When Dr. Haslam was asked if he found any limitation of motion of the injured shoulder in his first examination, he answered that the shoulder lacked 15 degrees of abduction, and 10 degrees each of internal and external rotation.
Dr. Haslam’s last report of June 2, 1959, indicates plaintiff’s ability to work as a carpenter. He found such marked improvement that he felt plaintiff was no longer disabled from doing the work of a carpenter since “there was no limitation of motion of the shoulder and clavicle is solid, and his neck not so stiff as to preclude his doing such work.”
When asked about plaintiff’s hypertrophic degenerative arthritis that was discovered in the X-rays, Dr. Haslam testified that it was not uncommon for these changes to be discovered in a man 51 years of age, and that he could not say with any degree of certainty that the arthritis had been symptomatic before or only after the accident, but that it was entirely possible that plaintiff suffered pain before the accident as a result of the arthritis.
Plaintiff admitted working for several employers after his injury, doing the same character of work, but said it pained him. His wife and fellow-employees testified similarly; the fellow-employees stating that they had to do his heavy work because of his inability, notwithstanding plaintiff *657was employed to and was apparently doing, the same work as when injured. When plaintiff’s work with his new employers terminated, it was because of lack of work, not because of inability.

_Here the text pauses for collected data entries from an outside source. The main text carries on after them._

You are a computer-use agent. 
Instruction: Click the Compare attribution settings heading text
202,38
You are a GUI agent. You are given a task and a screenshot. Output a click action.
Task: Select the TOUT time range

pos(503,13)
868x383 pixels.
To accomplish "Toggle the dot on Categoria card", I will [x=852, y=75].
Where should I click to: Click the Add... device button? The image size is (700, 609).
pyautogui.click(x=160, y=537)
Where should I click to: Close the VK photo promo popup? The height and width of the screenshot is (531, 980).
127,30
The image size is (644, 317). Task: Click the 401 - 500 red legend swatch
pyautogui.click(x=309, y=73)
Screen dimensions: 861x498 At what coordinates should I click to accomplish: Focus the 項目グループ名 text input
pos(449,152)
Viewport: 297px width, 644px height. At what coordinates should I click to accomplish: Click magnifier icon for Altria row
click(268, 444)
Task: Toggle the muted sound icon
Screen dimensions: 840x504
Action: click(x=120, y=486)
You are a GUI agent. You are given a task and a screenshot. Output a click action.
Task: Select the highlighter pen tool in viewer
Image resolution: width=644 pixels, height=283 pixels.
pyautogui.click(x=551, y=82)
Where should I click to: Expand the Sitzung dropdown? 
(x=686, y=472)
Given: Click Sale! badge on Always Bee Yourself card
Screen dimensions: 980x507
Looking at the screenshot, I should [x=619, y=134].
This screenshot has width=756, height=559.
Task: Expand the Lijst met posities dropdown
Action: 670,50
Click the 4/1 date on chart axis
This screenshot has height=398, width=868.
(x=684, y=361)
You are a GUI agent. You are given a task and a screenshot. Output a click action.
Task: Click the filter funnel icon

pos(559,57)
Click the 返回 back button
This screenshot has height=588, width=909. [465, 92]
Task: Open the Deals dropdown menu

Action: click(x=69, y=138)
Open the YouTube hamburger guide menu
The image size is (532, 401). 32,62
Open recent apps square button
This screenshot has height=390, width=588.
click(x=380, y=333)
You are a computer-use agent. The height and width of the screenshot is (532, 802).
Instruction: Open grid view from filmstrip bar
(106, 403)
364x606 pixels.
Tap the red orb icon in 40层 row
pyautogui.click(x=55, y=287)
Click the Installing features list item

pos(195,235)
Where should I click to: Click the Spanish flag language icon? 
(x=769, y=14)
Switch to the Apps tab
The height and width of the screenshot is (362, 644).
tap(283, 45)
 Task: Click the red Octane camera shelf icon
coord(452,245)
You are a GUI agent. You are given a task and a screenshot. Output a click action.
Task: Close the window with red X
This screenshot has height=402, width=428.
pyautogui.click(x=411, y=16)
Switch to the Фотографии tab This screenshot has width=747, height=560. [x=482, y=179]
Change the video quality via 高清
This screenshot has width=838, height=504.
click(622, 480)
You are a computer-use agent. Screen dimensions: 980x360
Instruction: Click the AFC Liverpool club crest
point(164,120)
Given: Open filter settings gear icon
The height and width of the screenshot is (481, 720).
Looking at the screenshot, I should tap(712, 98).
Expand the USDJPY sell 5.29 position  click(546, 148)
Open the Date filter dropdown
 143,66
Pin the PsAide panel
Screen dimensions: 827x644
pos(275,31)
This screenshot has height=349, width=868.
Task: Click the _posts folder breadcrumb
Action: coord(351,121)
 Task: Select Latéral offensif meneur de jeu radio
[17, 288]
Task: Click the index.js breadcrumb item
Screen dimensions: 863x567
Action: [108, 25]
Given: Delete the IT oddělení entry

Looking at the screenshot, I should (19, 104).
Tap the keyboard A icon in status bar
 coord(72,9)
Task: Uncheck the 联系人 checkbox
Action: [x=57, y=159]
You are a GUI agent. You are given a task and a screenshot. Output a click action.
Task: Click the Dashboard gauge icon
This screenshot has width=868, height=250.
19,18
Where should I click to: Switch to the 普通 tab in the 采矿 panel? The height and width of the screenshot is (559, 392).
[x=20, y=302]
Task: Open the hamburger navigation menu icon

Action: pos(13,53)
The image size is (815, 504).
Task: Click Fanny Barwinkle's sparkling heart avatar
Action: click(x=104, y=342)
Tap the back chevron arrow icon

Four doctors who examined plaintiff for defendants did not testify, not having been summoned. Plaintiff contends the Court should invoke the rule that the failure of a party to summon witnesses is presumptive proof that their testimony would have been unfavorable to such party.
Regarding this failure, the record shows that the reports of these doctors were furnished plaintiff’s counsel long in advance of the trial. Plaintiff could have offered their reports in evidence or asked for a continuance to have them summoned, but did neither. The record indicates these diagnoses and reports were made shortly after the accident, and are only to the effect that plaintiff suffered a fracture of the right clavicle and cervical sprain. Plaintiff has shown no prejudice by the non-appearance of these doctors. His contention in this regard is without merit. Parnell v. City of Monroe et al., La.App., 98 So.2d 820.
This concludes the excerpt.